Coatings can be applied to different implants for a number of applications. These applications can include hip components, knee components, shoulder components, cones, sleeves, wedges, extremities and spinal implants.
Orthopedic coatings are designed to last as long as the implant is in the body, which can be anywhere between 20 and 30 years. They are made of the same materials that an implant is made from, like titanium or cobalt-chrome, and serve a variety functions.
Particles in coatings were much bigger 25 years ago than they are now. Now, the sizes can range from 88 microns to 707 microns.
In the design process, coatings can be customized for specific needs. The particle sizes, number of coating layers, and whether a tight or loose pack is needed can all be configured, according to Orchid.
These functions include promoting bone growth, improving the anchoring of cells with porous structures, avoiding infection by using anti-infective coatings and reducing implant wear.
The different types of coatings include hydroxylapatite (HA), titanium plasma spray (TPS) rough coating, TPS porous coating, resorbable blast media (RBM), anti-wear and sintered.

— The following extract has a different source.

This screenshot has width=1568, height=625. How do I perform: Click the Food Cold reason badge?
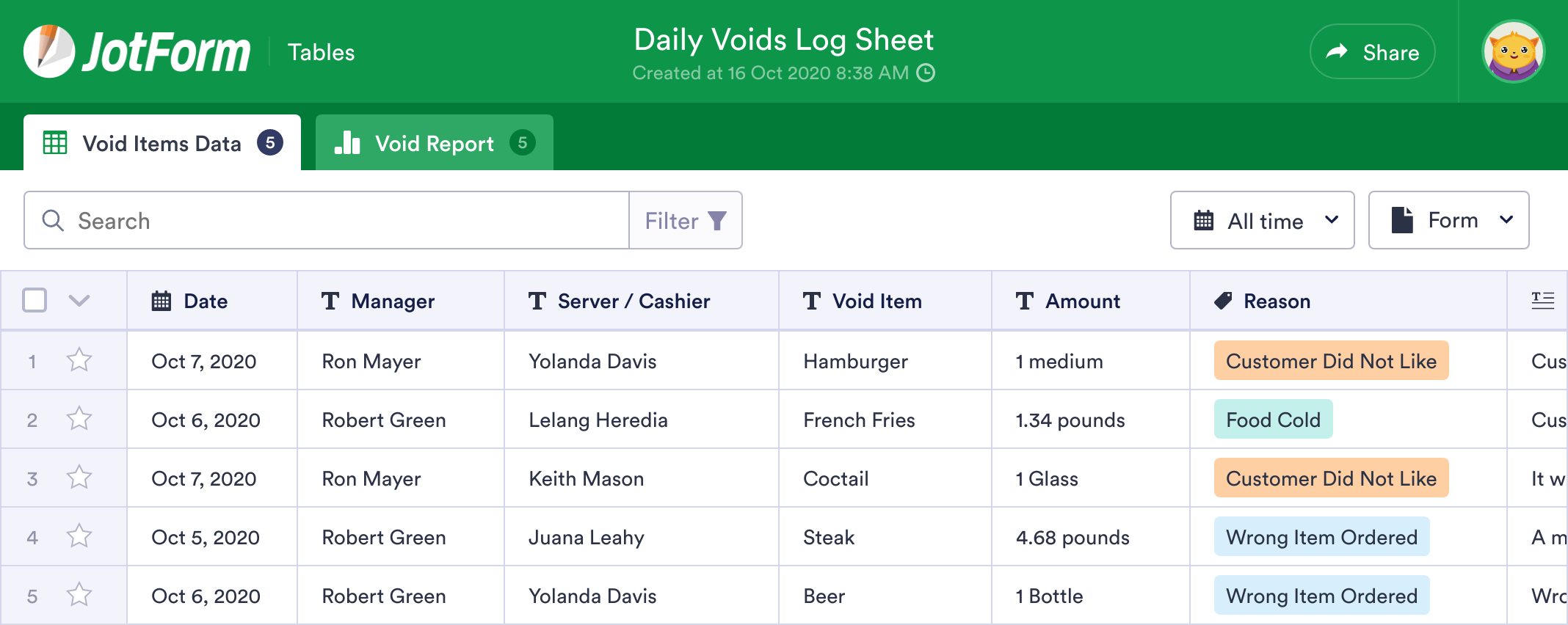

Each coating serves a unique function when applied to implants:
- Proprietary HA coatings are bone-like coatings and can be applied to cobalt-chrome, titanium or stainless steel implants to accelerate bone growth. TPS improves mechanical fixation with porous and rough coatings.
- TPS coatings, when applied to titanium or cobalt-chrome substrates, allows the coating to exceed the ASTM requirement while eliminating cracking of the implant.

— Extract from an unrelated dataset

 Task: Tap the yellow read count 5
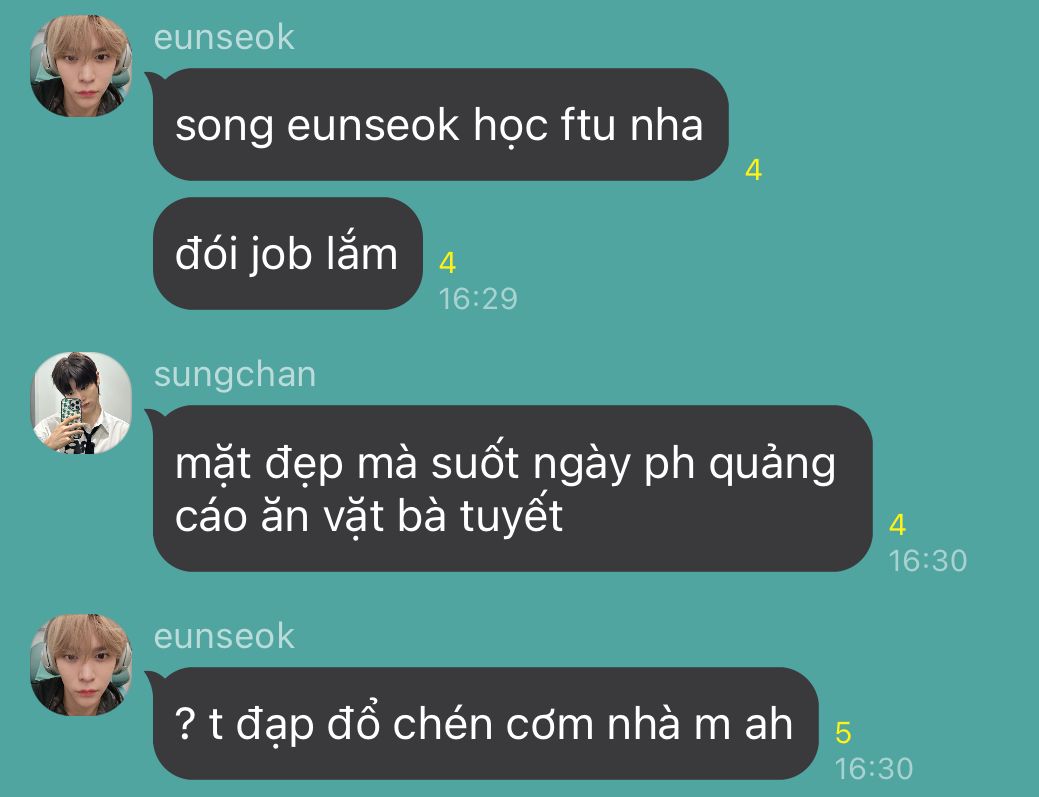[x=843, y=733]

- RBM coatings create a rough surface without leaving embedded debris. On titanium implants, RBM coatings create a roughened surface that is comparable to a 100 mesh aluminum oxide finish without leaving embedded debris behind.
- Anti-wear coatings enhance the wear properties of implantable components. These coatings are a tough ceramic coating that has enhanced wear properties for implantable components.
- Sintered coatings create a smooth or rough surface that is porous enough to allow bone and tissue to grow into.
There is still room for more innovations when it comes to implant coatings, including enabling increased the lifetime of an implant, avoiding implant loosening, use of cementless implants and hypoallergenic implants.
Having been used since the 1970s, orthopedic coatings have some limitations as well. High-temperature sintering of coatings reduces strength. Also, specific metal coatings have to be used with specific metals. For example, a titanium coating can’t be used with a stainless steel implant.
A medical device company’s decision to coat an orthopedic implant is up to the needs of the doctors, patients and insurance companies involved in the procedure.